Your instructions:
Pick out every line of the entries below that contains the word "label", and copy each of those lines.

Extracted records:
※ ※ ※

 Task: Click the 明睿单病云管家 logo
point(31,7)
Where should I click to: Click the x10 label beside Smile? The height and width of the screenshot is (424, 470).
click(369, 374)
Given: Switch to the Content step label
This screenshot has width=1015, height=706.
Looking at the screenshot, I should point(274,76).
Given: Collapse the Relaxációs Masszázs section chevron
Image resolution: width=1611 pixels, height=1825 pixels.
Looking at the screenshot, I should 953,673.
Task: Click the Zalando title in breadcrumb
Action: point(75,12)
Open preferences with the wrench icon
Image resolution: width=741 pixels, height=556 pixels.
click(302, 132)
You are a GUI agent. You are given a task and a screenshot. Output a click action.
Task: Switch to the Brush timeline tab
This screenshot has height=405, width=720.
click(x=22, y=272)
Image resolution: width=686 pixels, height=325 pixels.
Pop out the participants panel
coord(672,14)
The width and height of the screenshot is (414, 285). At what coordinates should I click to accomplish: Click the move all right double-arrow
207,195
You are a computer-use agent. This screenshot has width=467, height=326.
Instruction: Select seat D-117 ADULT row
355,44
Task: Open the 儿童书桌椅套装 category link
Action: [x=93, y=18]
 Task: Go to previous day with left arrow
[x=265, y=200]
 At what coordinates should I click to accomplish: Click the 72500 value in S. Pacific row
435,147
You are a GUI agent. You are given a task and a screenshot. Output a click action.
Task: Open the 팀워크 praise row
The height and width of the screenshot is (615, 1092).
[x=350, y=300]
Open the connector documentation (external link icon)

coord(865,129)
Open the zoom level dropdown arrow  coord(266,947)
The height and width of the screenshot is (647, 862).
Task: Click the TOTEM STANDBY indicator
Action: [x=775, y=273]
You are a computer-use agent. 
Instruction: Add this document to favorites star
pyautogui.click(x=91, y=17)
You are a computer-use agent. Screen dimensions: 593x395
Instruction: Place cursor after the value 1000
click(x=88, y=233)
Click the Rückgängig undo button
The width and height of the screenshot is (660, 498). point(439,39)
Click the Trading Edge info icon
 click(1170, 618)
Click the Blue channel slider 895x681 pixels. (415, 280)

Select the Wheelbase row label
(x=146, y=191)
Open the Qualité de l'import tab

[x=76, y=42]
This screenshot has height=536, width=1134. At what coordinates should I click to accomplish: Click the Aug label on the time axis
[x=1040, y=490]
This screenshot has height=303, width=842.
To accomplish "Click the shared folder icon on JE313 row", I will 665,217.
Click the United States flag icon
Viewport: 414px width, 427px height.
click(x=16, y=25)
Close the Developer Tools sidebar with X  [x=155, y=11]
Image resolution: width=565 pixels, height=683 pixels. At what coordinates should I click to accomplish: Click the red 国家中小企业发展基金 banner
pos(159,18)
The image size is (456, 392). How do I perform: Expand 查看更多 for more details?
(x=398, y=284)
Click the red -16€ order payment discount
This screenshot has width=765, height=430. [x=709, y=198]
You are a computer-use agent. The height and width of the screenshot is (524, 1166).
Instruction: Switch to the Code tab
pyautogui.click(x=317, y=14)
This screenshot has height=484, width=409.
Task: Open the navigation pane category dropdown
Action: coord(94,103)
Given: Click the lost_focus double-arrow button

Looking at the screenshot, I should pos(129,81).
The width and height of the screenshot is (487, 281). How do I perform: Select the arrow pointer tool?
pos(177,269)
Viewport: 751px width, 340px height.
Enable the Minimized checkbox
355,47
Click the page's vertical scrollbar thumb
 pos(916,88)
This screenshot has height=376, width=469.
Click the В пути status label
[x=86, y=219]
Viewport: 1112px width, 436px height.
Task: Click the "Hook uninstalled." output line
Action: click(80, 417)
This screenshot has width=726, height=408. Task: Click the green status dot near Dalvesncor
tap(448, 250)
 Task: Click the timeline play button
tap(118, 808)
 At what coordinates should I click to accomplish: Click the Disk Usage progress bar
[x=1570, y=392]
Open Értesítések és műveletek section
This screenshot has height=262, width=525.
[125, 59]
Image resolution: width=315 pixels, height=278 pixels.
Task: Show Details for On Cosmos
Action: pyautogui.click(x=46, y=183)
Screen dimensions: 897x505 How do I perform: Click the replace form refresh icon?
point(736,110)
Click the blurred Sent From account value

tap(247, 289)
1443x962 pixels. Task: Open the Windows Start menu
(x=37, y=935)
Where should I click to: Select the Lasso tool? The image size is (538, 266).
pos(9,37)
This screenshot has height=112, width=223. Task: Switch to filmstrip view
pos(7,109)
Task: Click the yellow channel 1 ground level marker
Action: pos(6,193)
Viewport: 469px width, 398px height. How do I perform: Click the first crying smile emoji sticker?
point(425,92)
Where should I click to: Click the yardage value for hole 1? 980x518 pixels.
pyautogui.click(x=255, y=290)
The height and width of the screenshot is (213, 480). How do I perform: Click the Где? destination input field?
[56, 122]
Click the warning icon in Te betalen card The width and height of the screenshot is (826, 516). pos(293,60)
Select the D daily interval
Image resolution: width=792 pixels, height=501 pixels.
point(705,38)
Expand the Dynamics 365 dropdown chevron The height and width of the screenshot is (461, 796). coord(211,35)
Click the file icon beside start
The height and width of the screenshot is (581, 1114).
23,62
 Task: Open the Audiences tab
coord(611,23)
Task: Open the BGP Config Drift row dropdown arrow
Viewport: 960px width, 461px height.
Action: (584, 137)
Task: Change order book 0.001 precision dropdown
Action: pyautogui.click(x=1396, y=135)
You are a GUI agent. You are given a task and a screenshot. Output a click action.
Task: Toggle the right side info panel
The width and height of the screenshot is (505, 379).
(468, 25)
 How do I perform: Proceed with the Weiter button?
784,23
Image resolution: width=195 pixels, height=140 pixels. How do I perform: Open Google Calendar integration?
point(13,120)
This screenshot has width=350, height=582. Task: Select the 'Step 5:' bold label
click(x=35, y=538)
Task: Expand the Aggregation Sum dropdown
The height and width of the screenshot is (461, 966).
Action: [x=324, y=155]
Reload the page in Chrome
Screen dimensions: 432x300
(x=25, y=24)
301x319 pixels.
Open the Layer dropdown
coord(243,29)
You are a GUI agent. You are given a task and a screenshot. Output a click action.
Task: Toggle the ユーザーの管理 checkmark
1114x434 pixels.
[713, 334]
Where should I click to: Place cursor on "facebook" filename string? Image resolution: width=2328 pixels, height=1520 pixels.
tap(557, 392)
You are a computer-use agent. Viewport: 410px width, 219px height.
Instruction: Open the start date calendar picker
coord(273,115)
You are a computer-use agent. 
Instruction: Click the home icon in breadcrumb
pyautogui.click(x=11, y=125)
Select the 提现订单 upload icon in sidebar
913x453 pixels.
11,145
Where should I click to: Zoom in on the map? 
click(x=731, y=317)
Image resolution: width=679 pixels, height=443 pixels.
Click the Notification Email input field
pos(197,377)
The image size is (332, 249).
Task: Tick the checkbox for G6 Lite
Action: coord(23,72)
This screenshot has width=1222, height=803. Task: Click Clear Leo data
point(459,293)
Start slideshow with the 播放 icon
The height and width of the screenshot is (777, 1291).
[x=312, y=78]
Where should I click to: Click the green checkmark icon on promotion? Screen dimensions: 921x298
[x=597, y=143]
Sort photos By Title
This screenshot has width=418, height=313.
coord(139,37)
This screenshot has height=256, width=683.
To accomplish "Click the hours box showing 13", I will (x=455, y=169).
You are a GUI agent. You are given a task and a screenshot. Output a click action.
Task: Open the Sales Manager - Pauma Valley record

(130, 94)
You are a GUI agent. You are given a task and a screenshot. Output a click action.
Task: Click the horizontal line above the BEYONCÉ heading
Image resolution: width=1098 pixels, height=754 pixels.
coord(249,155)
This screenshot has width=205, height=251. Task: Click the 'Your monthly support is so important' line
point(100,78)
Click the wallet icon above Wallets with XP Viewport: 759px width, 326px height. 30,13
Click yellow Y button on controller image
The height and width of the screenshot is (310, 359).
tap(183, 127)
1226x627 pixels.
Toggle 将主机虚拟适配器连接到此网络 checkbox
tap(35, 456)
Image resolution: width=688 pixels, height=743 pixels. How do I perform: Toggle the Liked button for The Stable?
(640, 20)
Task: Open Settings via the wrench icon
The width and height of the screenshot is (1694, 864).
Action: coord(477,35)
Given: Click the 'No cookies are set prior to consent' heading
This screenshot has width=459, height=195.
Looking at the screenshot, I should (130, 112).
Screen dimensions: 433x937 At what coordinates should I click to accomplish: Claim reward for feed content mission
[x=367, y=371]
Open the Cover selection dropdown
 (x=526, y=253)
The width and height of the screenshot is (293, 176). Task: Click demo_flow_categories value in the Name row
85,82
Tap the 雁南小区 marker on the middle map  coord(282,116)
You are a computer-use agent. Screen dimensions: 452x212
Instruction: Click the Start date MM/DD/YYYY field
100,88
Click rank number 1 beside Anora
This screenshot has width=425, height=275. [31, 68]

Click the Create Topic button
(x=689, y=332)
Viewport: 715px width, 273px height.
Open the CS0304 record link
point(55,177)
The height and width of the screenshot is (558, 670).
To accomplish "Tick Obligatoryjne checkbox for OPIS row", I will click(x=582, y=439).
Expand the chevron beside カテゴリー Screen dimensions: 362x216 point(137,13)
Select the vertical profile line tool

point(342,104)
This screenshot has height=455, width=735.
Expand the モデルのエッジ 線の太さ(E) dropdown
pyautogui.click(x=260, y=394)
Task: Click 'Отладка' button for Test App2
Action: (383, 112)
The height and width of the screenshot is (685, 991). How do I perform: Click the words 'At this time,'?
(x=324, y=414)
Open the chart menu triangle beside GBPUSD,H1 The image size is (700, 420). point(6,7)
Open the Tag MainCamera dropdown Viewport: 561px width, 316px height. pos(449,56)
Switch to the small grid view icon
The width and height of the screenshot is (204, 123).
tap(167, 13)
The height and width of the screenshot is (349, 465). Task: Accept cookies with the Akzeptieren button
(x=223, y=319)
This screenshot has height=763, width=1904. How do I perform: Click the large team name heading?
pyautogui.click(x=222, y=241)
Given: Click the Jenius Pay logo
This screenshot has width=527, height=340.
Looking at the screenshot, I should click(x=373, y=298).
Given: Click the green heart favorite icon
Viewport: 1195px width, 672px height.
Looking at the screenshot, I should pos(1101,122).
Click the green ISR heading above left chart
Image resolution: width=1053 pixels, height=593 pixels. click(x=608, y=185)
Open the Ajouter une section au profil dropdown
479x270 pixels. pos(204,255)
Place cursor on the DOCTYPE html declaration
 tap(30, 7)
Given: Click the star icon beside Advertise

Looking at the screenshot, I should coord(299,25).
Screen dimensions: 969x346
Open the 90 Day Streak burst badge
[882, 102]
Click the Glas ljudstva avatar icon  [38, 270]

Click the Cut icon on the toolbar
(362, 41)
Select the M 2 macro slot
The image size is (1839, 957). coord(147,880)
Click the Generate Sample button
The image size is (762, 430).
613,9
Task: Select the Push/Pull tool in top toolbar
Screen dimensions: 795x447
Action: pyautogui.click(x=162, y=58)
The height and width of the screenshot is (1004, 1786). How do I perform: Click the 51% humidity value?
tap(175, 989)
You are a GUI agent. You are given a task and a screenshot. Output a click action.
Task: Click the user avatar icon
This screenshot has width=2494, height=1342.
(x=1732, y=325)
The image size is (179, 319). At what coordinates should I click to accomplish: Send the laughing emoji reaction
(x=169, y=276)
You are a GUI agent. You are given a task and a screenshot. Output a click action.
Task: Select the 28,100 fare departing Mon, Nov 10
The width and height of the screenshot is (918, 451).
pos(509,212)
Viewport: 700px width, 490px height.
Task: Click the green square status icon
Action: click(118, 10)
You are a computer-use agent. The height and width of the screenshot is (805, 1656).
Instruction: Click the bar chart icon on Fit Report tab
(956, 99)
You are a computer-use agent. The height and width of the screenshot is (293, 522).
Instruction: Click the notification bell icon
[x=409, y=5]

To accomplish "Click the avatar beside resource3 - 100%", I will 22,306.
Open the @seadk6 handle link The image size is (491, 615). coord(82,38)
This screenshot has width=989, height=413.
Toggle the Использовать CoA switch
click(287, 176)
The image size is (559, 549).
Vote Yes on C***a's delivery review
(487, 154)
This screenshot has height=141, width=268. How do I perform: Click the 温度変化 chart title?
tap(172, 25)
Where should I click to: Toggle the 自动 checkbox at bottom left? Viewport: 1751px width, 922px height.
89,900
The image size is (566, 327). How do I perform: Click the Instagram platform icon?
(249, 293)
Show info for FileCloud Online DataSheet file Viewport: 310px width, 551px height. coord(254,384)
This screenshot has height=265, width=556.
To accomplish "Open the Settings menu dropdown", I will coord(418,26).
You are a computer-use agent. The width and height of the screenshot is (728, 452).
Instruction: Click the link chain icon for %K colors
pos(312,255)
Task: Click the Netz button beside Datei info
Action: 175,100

※ ※ ※

Output of the exercise:
Where should I click to: Click the x10 label beside Smile? The height and width of the screenshot is (424, 470).
Given: Switch to the Content step label
Select the Wheelbase row label
This screenshot has height=536, width=1134. At what coordinates should I click to accomplish: Click the Aug label on the time axis
Click the В пути status label
This screenshot has width=350, height=582. Task: Select the 'Step 5:' bold label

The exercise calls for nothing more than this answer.